== DATA LISTING ==

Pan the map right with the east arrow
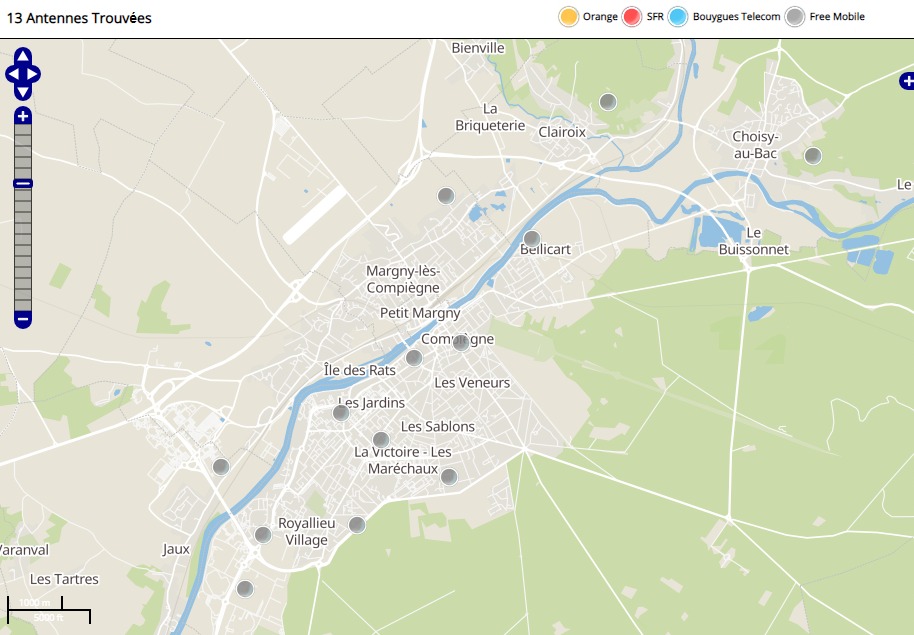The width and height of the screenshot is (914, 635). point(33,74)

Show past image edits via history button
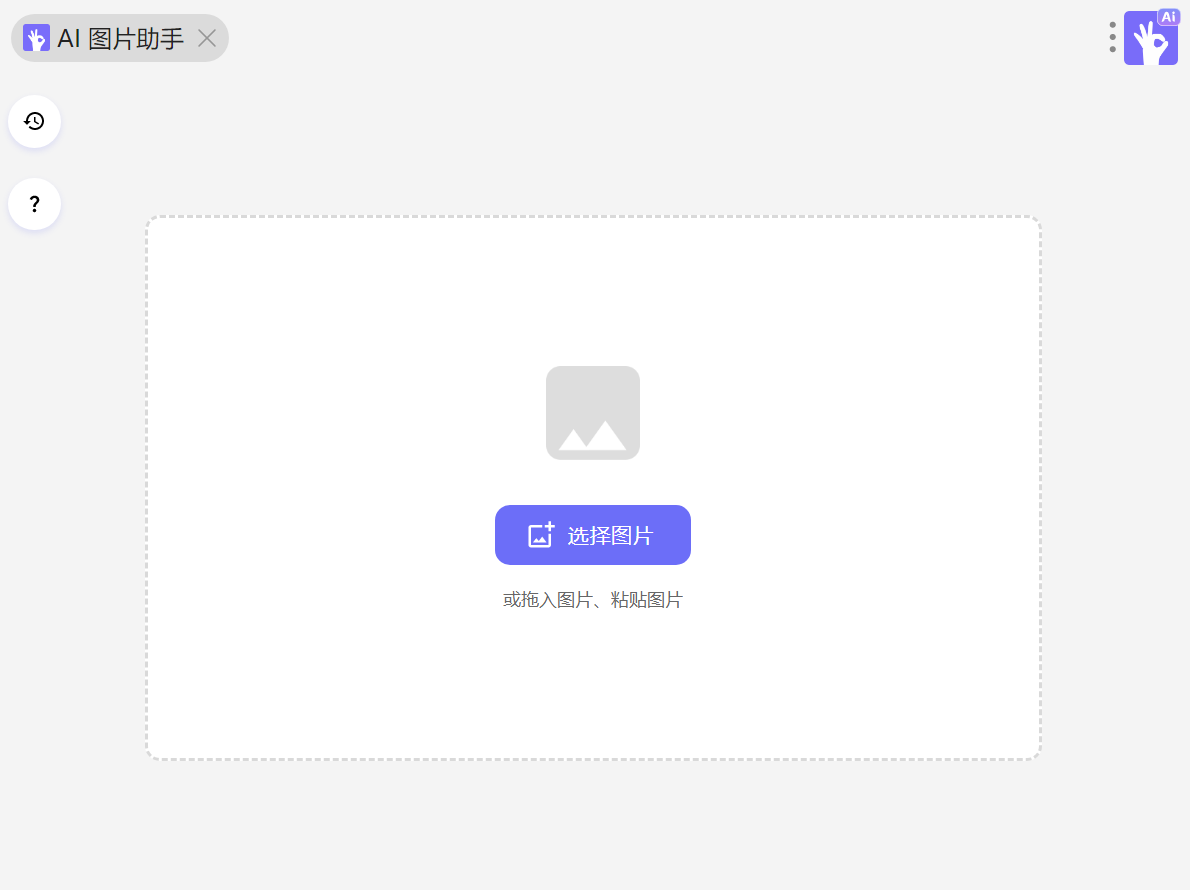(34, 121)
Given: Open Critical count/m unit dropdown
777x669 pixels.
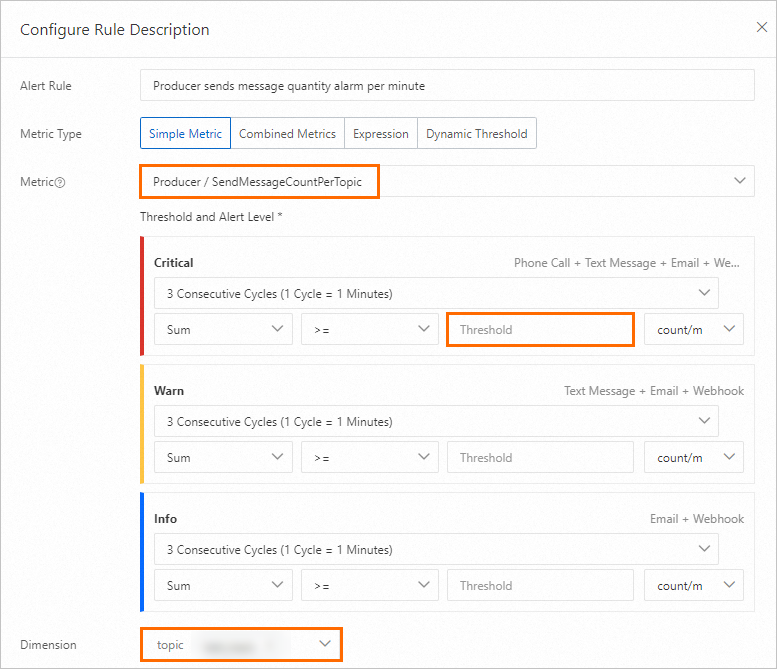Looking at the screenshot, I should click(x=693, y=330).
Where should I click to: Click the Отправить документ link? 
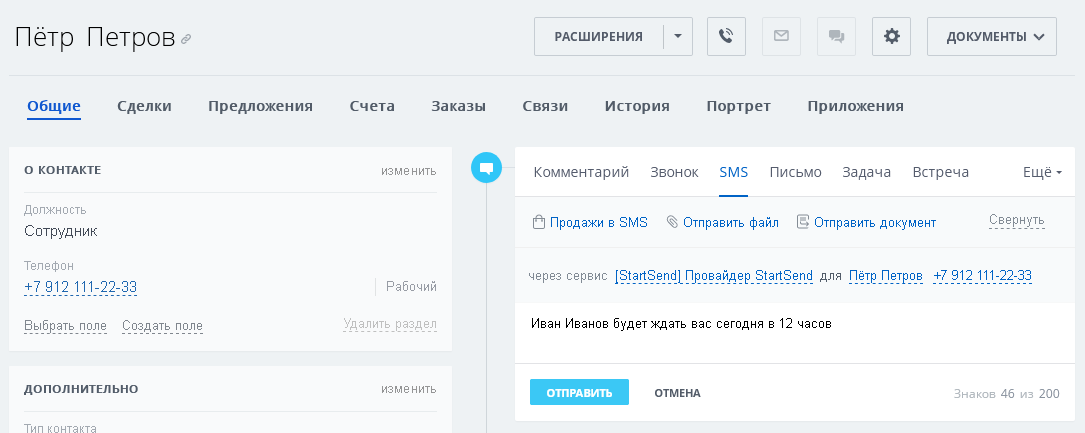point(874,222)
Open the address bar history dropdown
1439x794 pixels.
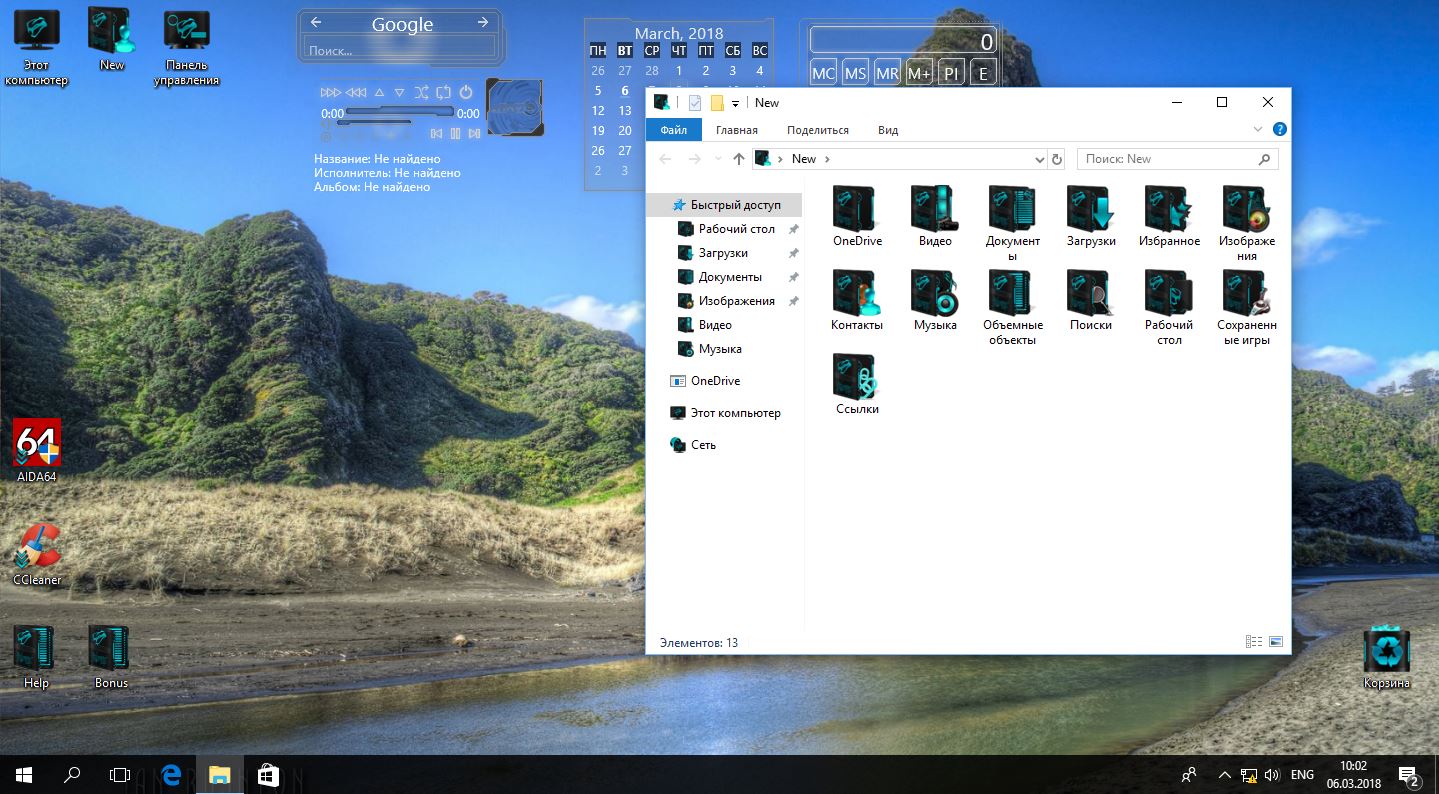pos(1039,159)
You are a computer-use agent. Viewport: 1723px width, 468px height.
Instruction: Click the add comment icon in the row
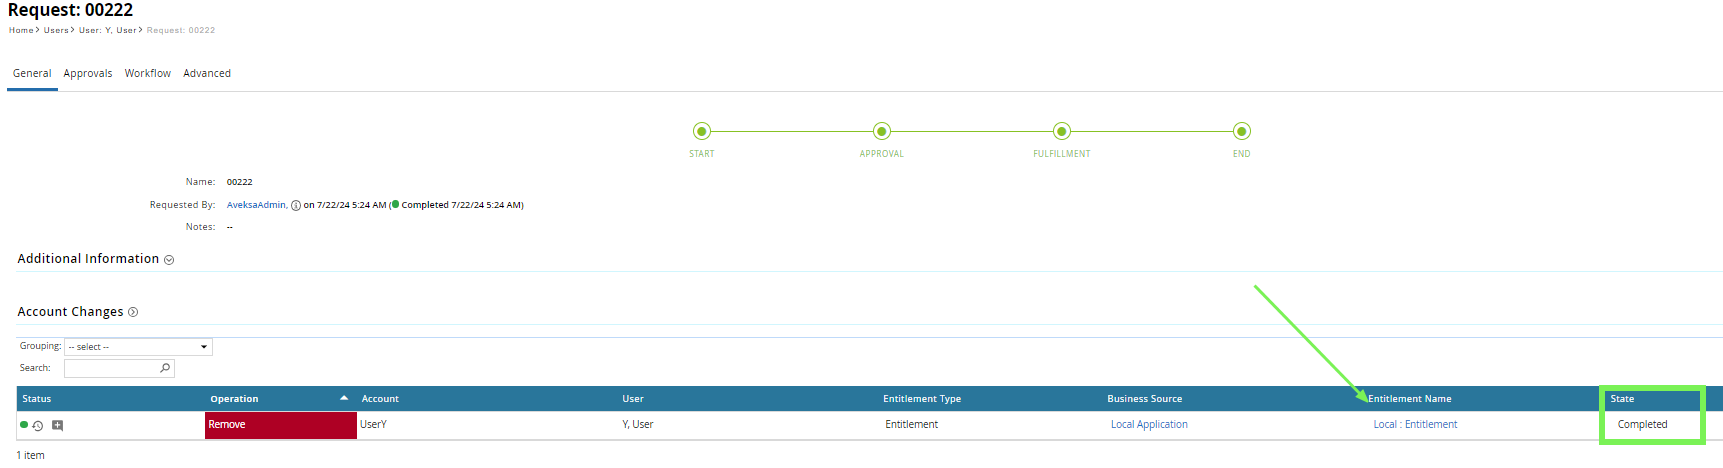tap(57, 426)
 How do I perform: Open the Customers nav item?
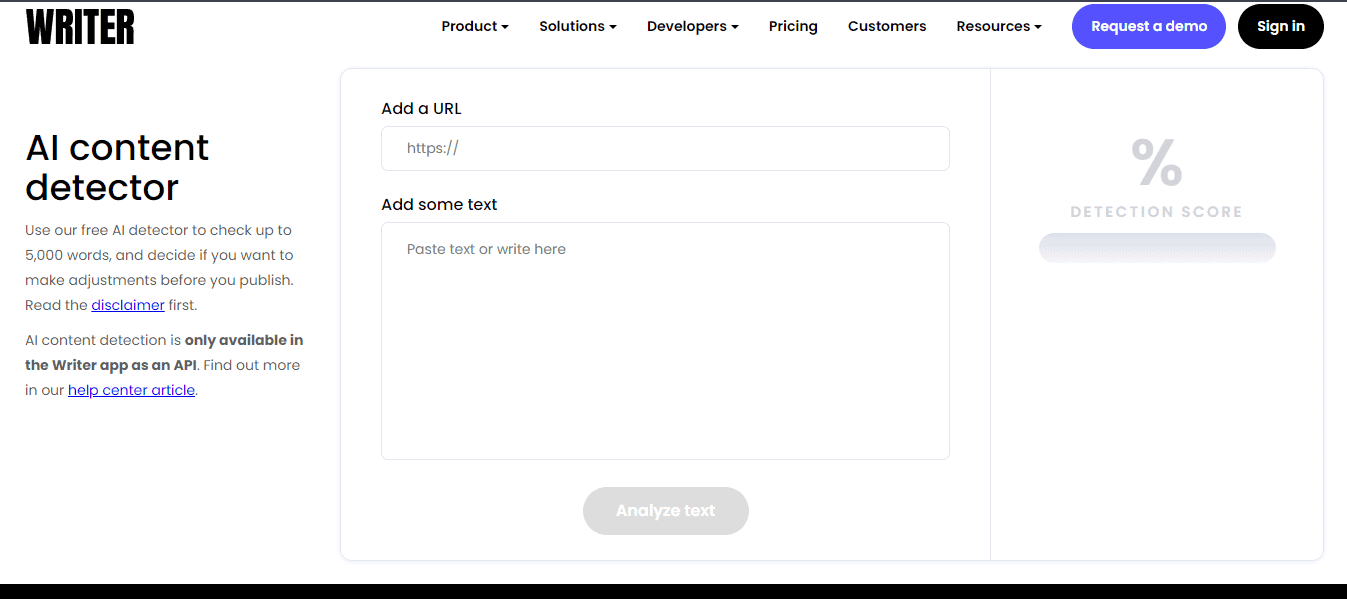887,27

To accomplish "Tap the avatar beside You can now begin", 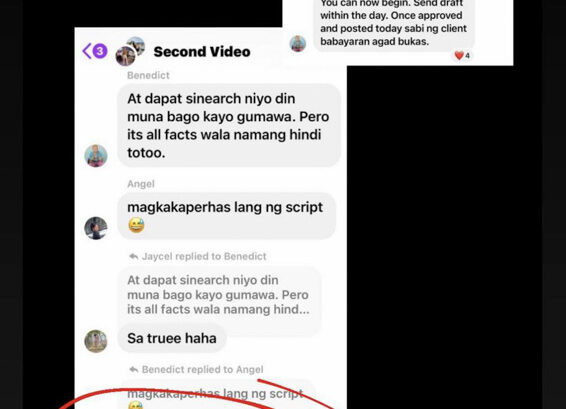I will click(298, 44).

===

> [EXERCISE AIM]:
Where a line of the records holds the word "dropdown", copy that line.

> [ANSWER SECTION]:
Given: Open Critical count/m unit dropdown
Open the address bar history dropdown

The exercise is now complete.